Yesterday, we moved a motion proposing that the Champlain Bridge be replaced. The Conservatives rejected the motion outright. They said no to the economy and to safety.

Why did they reject the motion? When will this government take action and build a new bridge?

InfrastructureOral Questions

2:35 p.m.

Roberval—Lac-Saint-Jean Québec

Conservative

Denis Lebel ConservativeMinister of Transport

Mr. Speaker, while my colleague talks about closing the Champlain Bridge, we are investing $380 million to ensure that it is safe and will continue to be operational for a long time. While the member moves motions, we are working to ensure that the people of Montreal will have a safe bridge that is in good working order for a long time to come.
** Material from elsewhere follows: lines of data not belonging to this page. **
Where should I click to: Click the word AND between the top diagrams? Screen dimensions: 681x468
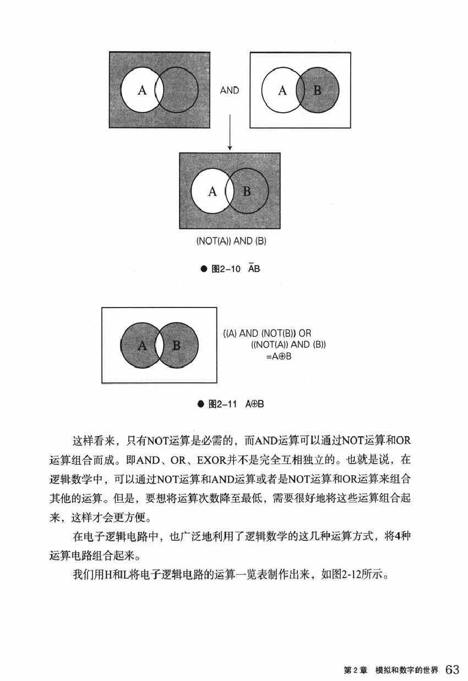[x=230, y=90]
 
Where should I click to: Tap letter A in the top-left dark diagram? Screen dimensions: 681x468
[x=142, y=91]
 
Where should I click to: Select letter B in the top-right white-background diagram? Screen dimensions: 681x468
[x=317, y=90]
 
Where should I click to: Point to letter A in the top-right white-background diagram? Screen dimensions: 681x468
[x=282, y=90]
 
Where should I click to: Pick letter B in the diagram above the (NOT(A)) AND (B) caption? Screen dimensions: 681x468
[x=247, y=191]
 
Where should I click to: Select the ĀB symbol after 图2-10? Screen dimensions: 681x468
[x=253, y=268]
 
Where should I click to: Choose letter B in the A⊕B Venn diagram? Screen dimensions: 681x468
[x=176, y=345]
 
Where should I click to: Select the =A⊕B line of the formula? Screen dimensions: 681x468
[x=278, y=356]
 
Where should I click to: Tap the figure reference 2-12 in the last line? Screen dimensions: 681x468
[x=348, y=577]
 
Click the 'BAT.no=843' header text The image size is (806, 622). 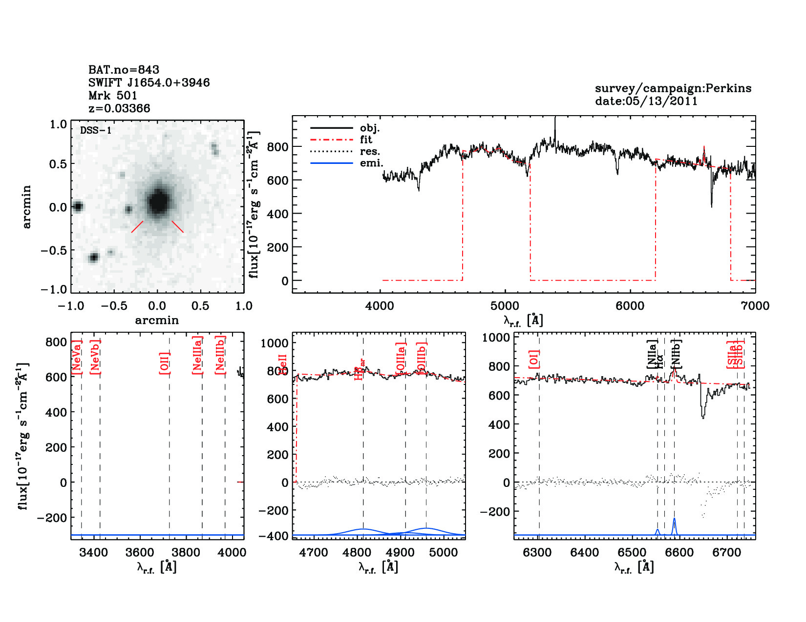pos(124,70)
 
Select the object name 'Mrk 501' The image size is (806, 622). pos(113,96)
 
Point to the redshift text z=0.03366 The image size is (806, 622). pos(119,108)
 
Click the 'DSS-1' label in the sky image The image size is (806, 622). pos(96,131)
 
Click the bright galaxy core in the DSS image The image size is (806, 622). pos(158,201)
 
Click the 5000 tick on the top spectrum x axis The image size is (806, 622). pos(505,306)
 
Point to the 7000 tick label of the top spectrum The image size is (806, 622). pos(755,306)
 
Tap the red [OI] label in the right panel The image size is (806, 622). pos(534,359)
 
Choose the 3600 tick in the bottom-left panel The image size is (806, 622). pos(140,553)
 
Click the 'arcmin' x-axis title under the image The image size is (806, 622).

President of the Treasury BoardOral Questions

2:35 p.m.

Liberal

Ralph Goodale Liberal Wascana, SK

Mr. Speaker, the facts are these. Parliament approved government spending on border infrastructure, but without lawful authority the Treasury Board President took money from border infrastructure and spent it instead on totally unrelated and unauthorized vanity projects in his own riding.

To cover this up the government misinformed the Auditor General and caused the Auditor General to misinform Parliament. Now the minister hides. This looks like the behaviour of a coward. Will the Treasury Board President finally respond for himself?